Abigail knew intuitively that he was lying. Glancing at Mayo, she'd seen that he knew it, too. To protect the nice guy image was what they'd then suspected, but however concerned he was to conceal it, he hadn't been particularly enamoured of Nigel Fontenoy. Abigail also knew now, after her conversation with Ben Appleyard, that it was more than that, much more than mere dislike: that Callaghan really had something to hate Nigel Fontenoy for. If any man had a reason for wishing Nigel Fontenoy off this planet, that man was Tom Callaghan.
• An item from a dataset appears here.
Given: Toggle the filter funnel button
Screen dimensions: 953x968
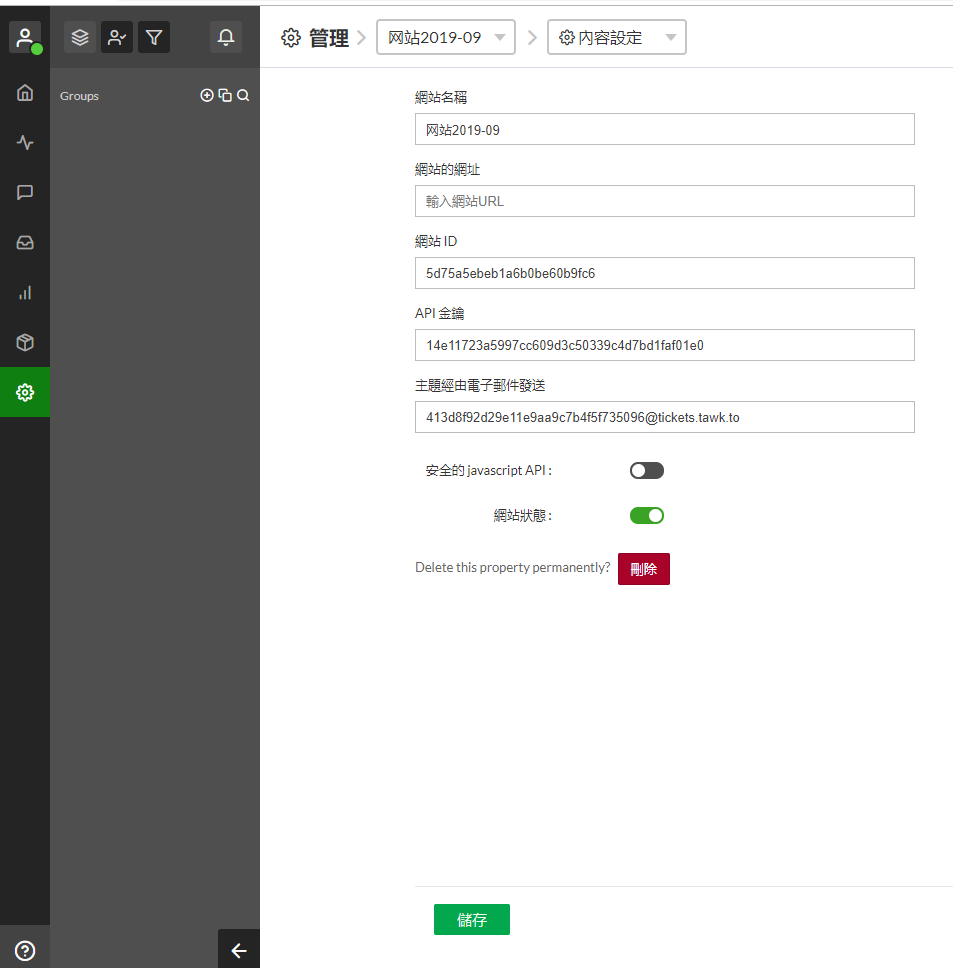Looking at the screenshot, I should (154, 38).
Moreover, he was a cold fish, and it was odds on that he wouldn't hesitate to stick the knife in, physically as well as metaphorically.
But there remained the matter of his alibi. He hadn't been at home that night. There was a girl, he said, a researcher on the programme, they'd had dinner straight after it finished, he'd stayed the night with her. Well, she'd be sure to confirm it. Callaghan would hardly have given her name, otherwise.